Einen davon und zwar "Ein gesprech vō den Scheinwerckē der Gaystlichen/vnd jren gelübdten/damit sy zuûerlesterung des blůts Christi vermaynen selig zůwerden"[1] wird diese Hausarbeit genauer betrachten. Da dies aber nur im Rahmen zahlreicher äußerer und innerer Bedingungen der Zeit und des Autors Sinn ergeben kann, stehen vorweg einige Fakten und Erkenntnisse über die Reformation in Nürnberg, sowie das Verhältnis von Sachs zu dieser Neuerung. Alsdann wird man sich mit der Gattung des Prosadialogs, die in jener Zeit nicht zuletzt durch Sachs zu neuer Blüte kam, auseinandersetzen müssen, bevor man sich dem zu untersuchenden Dialog zuwendet.

2. Die Reformation

Luthers Thesenanschlag 1517 in Wittenberg hat nach und nach zahlreiche Ereignisse in der ganzen bekannten Welt losgetreten, ja die Welt verändert. Die unmittelbaren Auswirkungen, die Anfänge bekam auch die Reichsstadt Nürnberg zu spüren.

2.1. Nürnberg und die Reformation

Nürnberg war eine der größten Städte des damaligen deutschen Reiches. Sie wurde geführt von einem Stadtrat, der sich vorwiegend aus Mitgliedern der hochgestellten Familien zusammensetzte. Der Rat entschied über alle Belange der Stadt und war daran interessiert seinen Einfluss und den der Stadt auszubauen.

In der Stadt selbst galt der Einzelne nur wenig, aber es herrschte eine Art Urvertrauen zum Rat. Dieser Umstand bot später Anknüpfungspunkte in dem "protestantischen Dogma, das die völlige Sündhaftigkeit des Menschen lehrt und für seine Rettung Glauben und Vertrauen voraussetzt"[2].

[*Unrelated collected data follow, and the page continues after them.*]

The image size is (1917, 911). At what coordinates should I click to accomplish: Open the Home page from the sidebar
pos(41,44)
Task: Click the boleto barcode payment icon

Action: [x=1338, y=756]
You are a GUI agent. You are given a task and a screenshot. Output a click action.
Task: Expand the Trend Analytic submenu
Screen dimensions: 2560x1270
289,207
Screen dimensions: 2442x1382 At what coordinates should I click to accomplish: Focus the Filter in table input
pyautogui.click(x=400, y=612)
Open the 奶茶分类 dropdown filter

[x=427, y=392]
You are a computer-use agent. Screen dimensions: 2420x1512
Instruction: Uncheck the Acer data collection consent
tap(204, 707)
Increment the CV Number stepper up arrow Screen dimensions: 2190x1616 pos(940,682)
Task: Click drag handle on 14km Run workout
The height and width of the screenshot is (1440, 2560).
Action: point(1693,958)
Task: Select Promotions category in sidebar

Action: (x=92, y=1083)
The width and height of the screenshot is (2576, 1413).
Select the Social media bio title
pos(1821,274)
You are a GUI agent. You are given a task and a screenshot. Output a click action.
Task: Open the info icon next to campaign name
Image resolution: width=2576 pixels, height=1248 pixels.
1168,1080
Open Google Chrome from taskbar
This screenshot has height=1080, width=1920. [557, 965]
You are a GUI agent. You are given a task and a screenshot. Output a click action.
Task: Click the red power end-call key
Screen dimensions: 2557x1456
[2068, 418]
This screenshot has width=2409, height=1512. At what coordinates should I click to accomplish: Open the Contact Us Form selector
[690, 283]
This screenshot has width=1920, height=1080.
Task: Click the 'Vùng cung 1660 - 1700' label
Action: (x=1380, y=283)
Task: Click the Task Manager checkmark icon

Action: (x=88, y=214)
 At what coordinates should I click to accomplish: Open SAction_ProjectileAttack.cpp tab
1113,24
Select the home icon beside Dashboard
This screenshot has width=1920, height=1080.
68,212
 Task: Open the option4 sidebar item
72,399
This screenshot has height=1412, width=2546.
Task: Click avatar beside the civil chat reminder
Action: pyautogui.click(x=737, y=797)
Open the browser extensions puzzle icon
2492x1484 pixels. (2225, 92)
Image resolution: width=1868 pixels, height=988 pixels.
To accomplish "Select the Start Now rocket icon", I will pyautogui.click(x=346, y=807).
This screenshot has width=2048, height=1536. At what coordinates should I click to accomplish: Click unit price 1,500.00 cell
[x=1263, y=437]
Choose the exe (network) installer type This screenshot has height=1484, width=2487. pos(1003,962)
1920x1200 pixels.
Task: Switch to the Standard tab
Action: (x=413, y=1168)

Die Thesen Luthers erreichten Nürnberg durch Scheurl und wurden auch von einigen Augustinermönchen verbreitet.[3] Auch Luther selbst hatte Nürnberg bereits 1518 einmal besucht.

Zunächst konnte sich die neue Glaubenslehre nicht durchsetzen. Aber sie brach sich nach und nach Bahn. So genoss Lazarus Spengler, eine Anhänger Luthers, der allerdings widerrufen hatte, nach wie vor das Vertrauen des Rates und war später sogar beim Reichstag in Worms anwesend.[4] Hinzu kam, dass immer mehr humanistische Prediger, pro-lutherische Priester und Kirchenoberhäupter in die Stadt kamen und so den Boden für eine religiöse Bewegung in Nürnberg ebneten.[5] Es vollzog sich nach und nach ein allmählicher "Bruch mit der herkömmlichen Kirchlichkeit"[6].

Der Rat, der zahlreichen Interessen und Überlegungen bezüglich seiner eigenen Machtstellung und dem Erhalt der blühenden Stadt (durch Handel, Handwerk etc.) verpflichtet war, konnte sich zunächst noch zu keiner offiziellen Entscheidung für oder gegen das Neue durchringen. Stattdessen versuchte man einen Spagat zwischen "der Anerkennung der Diskussionswürdigkeit der Theologie Luthers (…) [und] ihrer Verurteilung als Ketzertum"[7]. Dieser Spagat zeigte sich u. a. in nicht konsequent durchgeführten Auflagen für das Beschlagnahmen von pro-lutherischen Büchern.[8]

Das Wormser Edikt von 1521, das Luthers Lehre und ihre Verbreitung endgültig und vollständig verbot und unter Strafe stellte, wurde zwar veröffentlicht, aber nicht oder nur halbherzig durchgesetzt.[9] Nachdem es 1523 für undurchführbar erklärt wurde, konnte der Rat schließlich mehr und mehr offen zu seiner pro-lutherischen Haltung stehen.

Nun konnte auch Hans Sachs mit seiner Sicht der Dinge an die Öffentlichkeit treten.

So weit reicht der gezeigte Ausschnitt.